|
Fold recognition using web-servers
Morten Nielsen (mniel@cbs.dtu.dk)
Claus Lundegaard (lunde@cbs.dtu.dk)
Overview
Fold recognition (FR) is the name given to the process of assigning
a known structure (a template) to a sequence of unknown structure (the query).
The methodologies used include:
- Straight sequence methods (like BLAST and PSI-BLAST)
- Sequence methods incorporating structure, including:
- predicted and known secondary structure
- structural environments
- structural alignments
- 'True' threading approaches
The difference between "sequence" based methods and methods using threading is
not always clear. In principle the sequence based method defines the "fitness"
of the query onto the template from on the primary structure of the query and template
sequences, respectively. Threading methods on the other hand defines the "fitness"
of the query from the structural environment of the template structure. However
as you saw from the list above some sequence based methods also incorporates
structural information of the template in the alignment so the borderline is
not very clear. The most powerful method are neither "true" sequence based
nor "true" threading method, but some mixture of the two.
Many fold recognition programs are available over the web, and today we're
going to get some experience of how to use them most effectively. It should
be quite fun because you will probably be finding out things that no-one
knew before.
Finding information
Note: If links are not given on this page, it's assumed that you'll use
Google to find it
The exercise
Please mail the answers to all the questions asked in the exercise to:
lund@cbs.dtu.dk
Below we give you a list of three protein sequences. You shall now
try to use some tools to assign a fold and structure to each sequence.
The sequences are placed in the
categories CM (comparative modeling), CM/FR (comparative modeling/fold
recognition), and NF (new fold). As the categories suggest, the CM
is the easy class, the CM/FR the hard, and the NF the difficult (close to
impossible) class. (Why is this?)
In the exercise you shall find out which of the three sequences belong to
which of the three categories, and for the two sequences belonging to the
CM and the CM/FR categories you shall find which template you should use to
build an homology model (template recognition).
On to the BLAST web-site. Select
Protein-protein BLAST (blastp). Blast the
three sequences Query1, Query2,
and Query3 against PDB. Note you do this by
clicking on the Protein-protein BLAST, chose PDB from
Choose database, and pasting in the sequences one by one. Remember to press
FORMAT in formatting BLAST window.
- Q1 What are the E-values for the three searches?
- Q2 Are any of the hits significant (Eval < 0.001)?
Next use the PHI- and PHI-BLAST version of Blast. On to the
BLAST web-site once more.
Now select the Position-specific iterated and pattern-hit initiated BLAST
(PHI- and PHI-BLAST) option. Paste in the query sequence
Query1. Leave the database to nr, and press
Blast. Again remember to press FORMAT one the formatting BLAST
side.
- Q3 How many significant hits does blast find (E-value < 0.001)?
- Q4 How large a fraction of the query sequence does the significant
hits match?
- Q5 Do you find any PDB hits among the significant hits (search for pdb in the
hit list or look for the colored S to the right of the E-value))?
Now run a second Blast iteration. Press Run PSI-Blast iteration 2,
go to the formatting BLAST window and press FORMAT.
- Q6 How many significant hits does Blast find (E-value < 0.001)?
- Q7 How large a fraction of the query sequence does the significant
hits match?
- Make use you understand what is going on.
- Q8 Why does Blast come
up with more significant hits in the second iteration?
- Q9 Do you find any PDB hits among the significant hits (search for pdb in the
hit list or look for the red colored S to the right of the E-value)?
- Q10 What is the PDB identifier for the best PDB hit?
Repeat the PHI- PHI-Blast search for the other two query sequences.

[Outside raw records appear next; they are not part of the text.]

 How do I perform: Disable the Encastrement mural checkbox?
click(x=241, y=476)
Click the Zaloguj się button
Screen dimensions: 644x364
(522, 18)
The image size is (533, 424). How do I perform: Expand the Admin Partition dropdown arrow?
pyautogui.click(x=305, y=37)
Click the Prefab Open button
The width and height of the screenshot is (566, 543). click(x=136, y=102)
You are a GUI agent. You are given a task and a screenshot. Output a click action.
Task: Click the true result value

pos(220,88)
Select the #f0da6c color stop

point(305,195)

Now you have probably found that one of the three protein targets could
be modeled using sequence searches only, and this query is hence the easy one
(the CM query).
You shall now use some more advanced tools to try to model the last two
sequences. There exist a large series of web-based protein model
programs. Here we cannot go through them all. We normally focus on two
servers. First Phyre (former 3D-PSSM), not because it performs better than the other
programs (it is actually fare from being the best), but because it has a very
nice and informative web-interface.
Since these are down we have chosen to use two other servers:
HHpred
and
FFAS (chose servers then FFAS03).
http://toolkit.tuebingen.mpg.de/index.php?view=waiting&checkid=5103736&
To save you time, we have submitted the 3 sequences to the
HHpred
server. To see
the output click on the following links
Query1,
Query2,
Query3.
We have also precomputed the results for Query 1-3 using the FFAS server
Click here to see the results for Query1-3.
Spend some time looking at the results and make sure you understand
what is going on.
- Q11 Try to classify the queries into CM/FR (hard), and NF (difficult)?
- Q12 What template does the Phyre server find for the hard (CM/FR) query?
You probably found that one of the two sequences could be modeled with a high
certainty using the Phyre server. As in all other prediction games, you can often get a better
idea of an answer to a question by asking the question to many different prediction
servers. The list of public protein modeling servers is long. You can
submit a query to a list of servers using the META-server.
On the server you can submit a query sequence to a list of protein model prediction
server simultaneously. The calculation takes some time, so we have submitted the
sequences to the server beforehand. You find the output by clicking on the links
Query2 and,
Query3.
Check the Meta-server output for each of the two targets (we have left out Query 1).
A powerful ways to combine the output from many prediction
servers, is to extract a consensus prediction. The 3D-jury program does this. The 3d-jury
calculates a score for the models predicted by the different servers, and reports a jury
score. A value above 50 means a significant model. On the Meta server output webside you can select
the set of servers you would like display (use the right selection window, and use Ctrl to select
multiple methods). Select for instance FFAS03, 3D-PSSM, Blast, and PDB-Blast and compare the
predictions.
- Q13 Can any of the sequences be modeled with a significant hit?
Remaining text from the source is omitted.